Volkswagen Passat Alltrack vs Mazda CX-5

5 Nov, 2012 11:15am

The four-wheel-drive VW Passat Alltrack estate squares up to our favourite crossover, the Mazda CX-5

Crossovers have made a big impact on the new car market over the past few years. It all started in 2007 with the Nissan Qashqai, which set the template for cars with the running gear and costs of a modern regular family hatchback wrapped up in an SUV-style body.

However, if you’re not a fan of crossovers, but still need rugged ability, there’s an alternative. The off-road estate takes a standard family car, then adds four-wheel drive and chunky looks. The latest model to follow this formula is the VW Passat Alltrack. The flagship of the Passat estate range, it gets 4WD, a raised ride height and rugged body additions.

A £28,480 price puts it right at the heart of the 4WD crossover competition, though. Our current class champ is the Mazda CX-5, so we’ve pitched the new Alltrack against the flagship, four-wheel-drive 2.2D Sport model. Does the Volkswagen make a better case for itself than a more conventional 4x4?


The VW Passat Alltrack is an intriguing car. It looks great and has plenty of premium features to justify its position at the top of the model’s range. It’s also priced to fill a gap in the VW Group’s off-road estate line-up, as it slots between the cheaper Skoda Octavia Scout and the more expensive Audi A4 allroad. If you want maximum carrying capacity and need a car that can deal with slippery conditions and minor off-road work without fuss, the Passat fits the bill.

However, it’s not as versatile as a crossover.
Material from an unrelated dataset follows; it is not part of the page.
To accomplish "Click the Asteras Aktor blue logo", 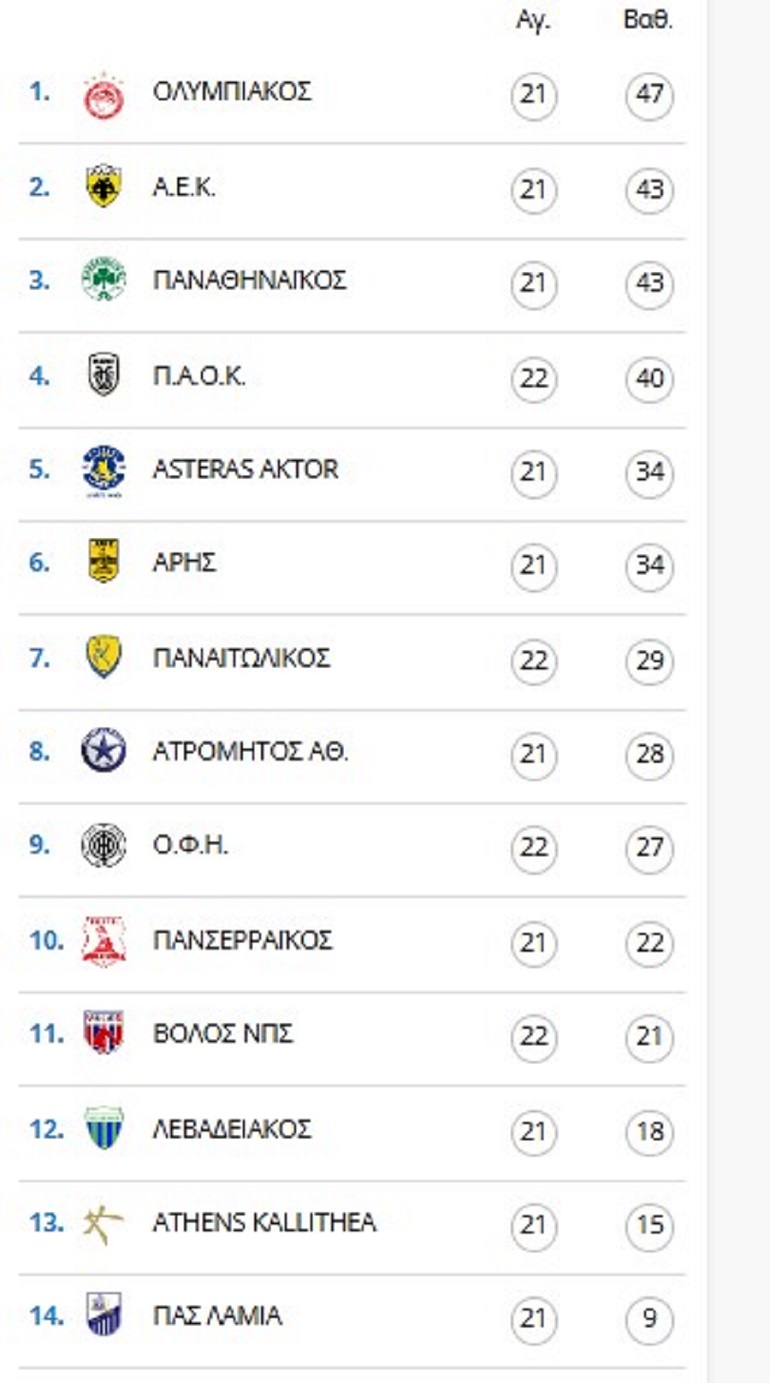I will (103, 470).
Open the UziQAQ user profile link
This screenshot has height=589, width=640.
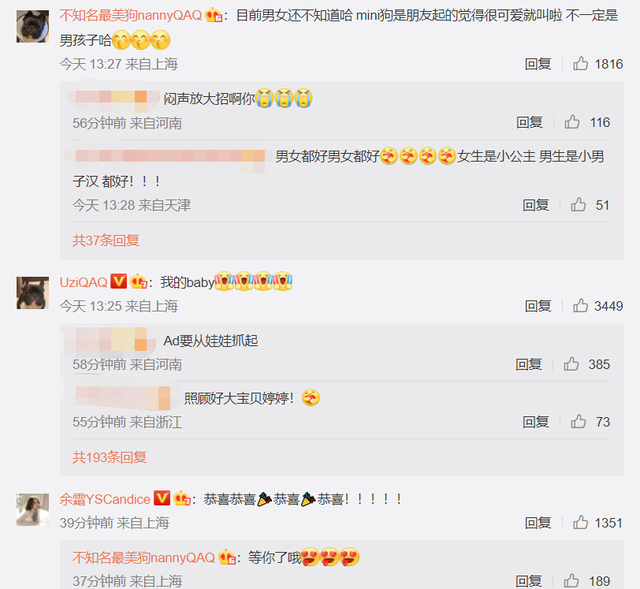84,282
The added ride height isn’t enough to make it a viable alternative to an SUV, while the 138bhp 2.0 TDI diesel isn’t as eager as the cheaper Mazda’s more powerful engine. And although the Alltrack beats its rival for boot space, the CX-5 enjoys a clear advantage in nearly every other area.

The flagship diesel auto costs less to buy, yet it comes with more standard kit, is more engaging to drive on the road and has lower tax bills for company drivers. Plus, while it doesn’t get lockable four-wheel drive or hill descent control, greater ground clearance means it can venture further than the Alltrack.

In many respects, the range-topping CX-5 is the least convincing model in that car’s line-up, but it does more than enough to beat the high-riding Passat in this rugged encounter.